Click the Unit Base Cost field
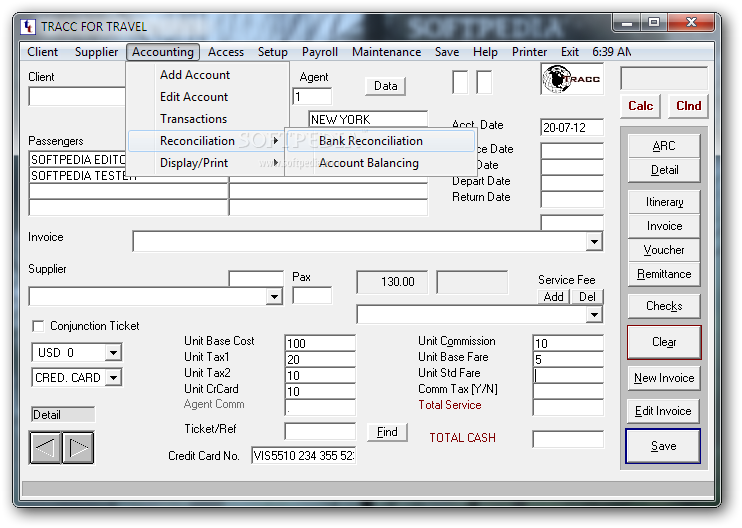Viewport: 742px width, 528px height. pos(320,343)
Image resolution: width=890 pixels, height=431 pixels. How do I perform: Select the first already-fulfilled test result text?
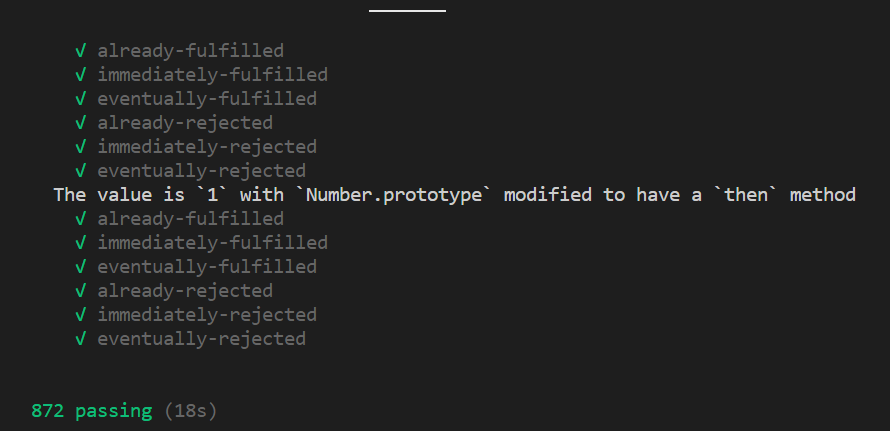tap(190, 51)
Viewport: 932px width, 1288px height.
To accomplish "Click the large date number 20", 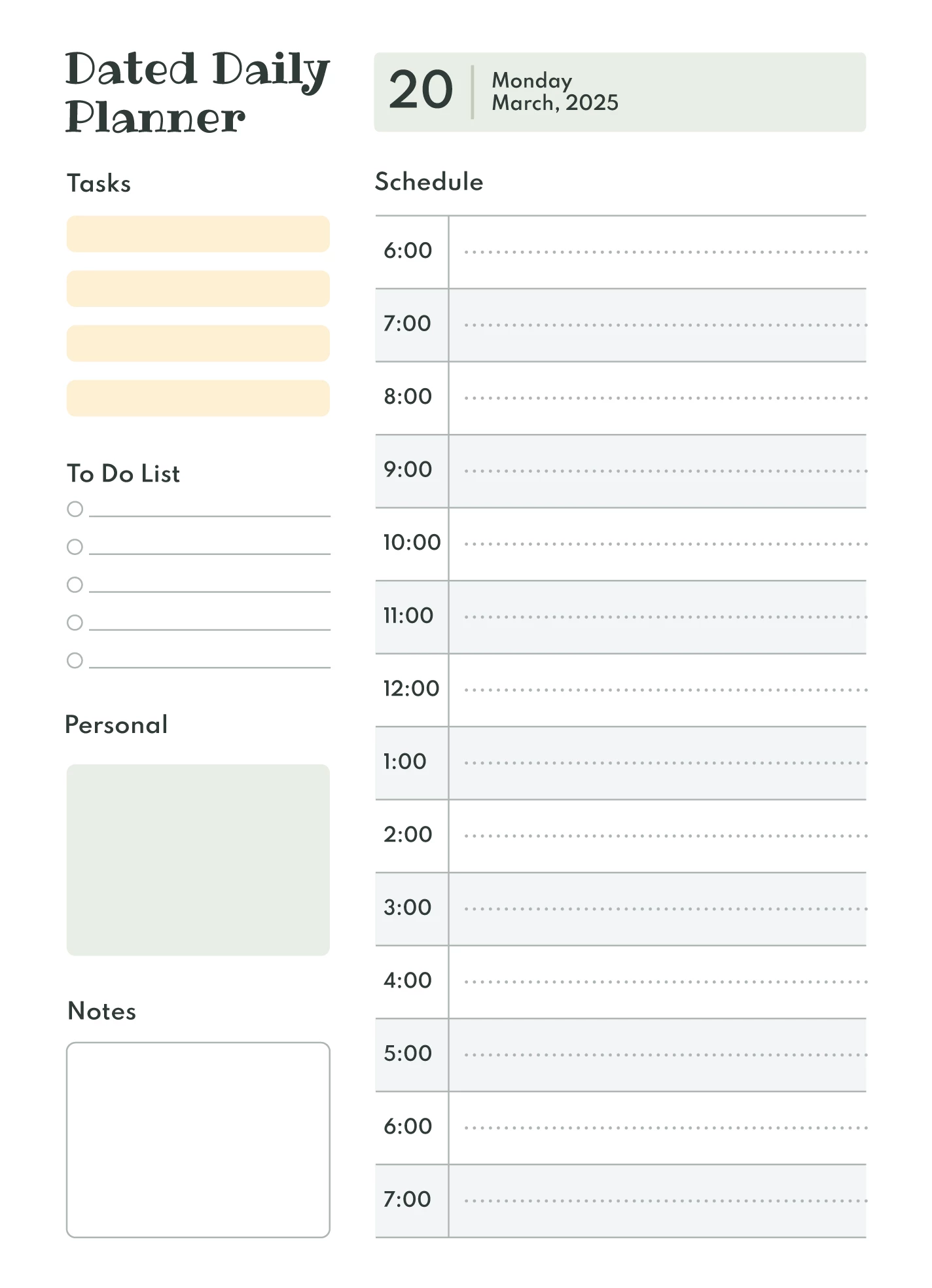I will [420, 90].
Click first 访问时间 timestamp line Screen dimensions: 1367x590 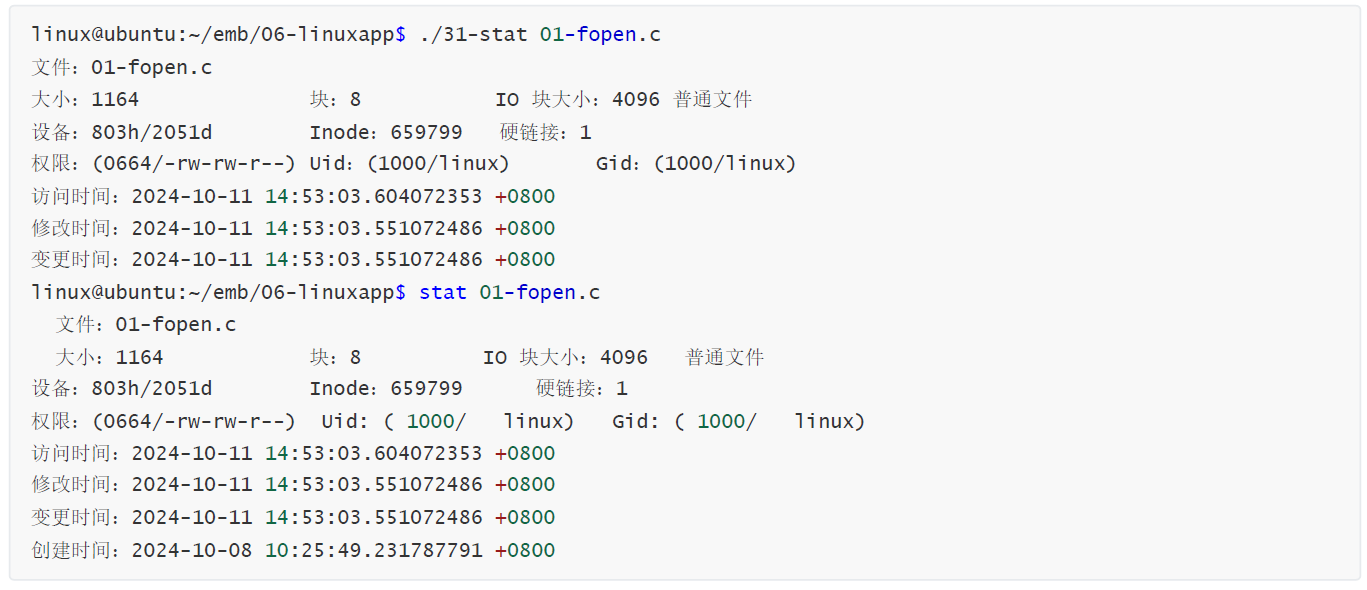tap(294, 197)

····················

### STATED GOAL:
Recast the records from the start through the line containing "tap(190, 51)" as a Markdown table with a Row column for the row number and a Line column for the line, skipping blank lines. Leave out the pictures.

### EXERCISE SOLUTION:
| Row | Line |
|---|---|
| 1 | Click the Unit Base Cost field |
| 2 | Viewport: 742px width, 528px height. pos(320,343) |
| 3 | Image resolution: width=890 pixels, height=431 pixels. How do I perform: Select the first already-fulfilled test result text? |
| 4 | tap(190, 51) |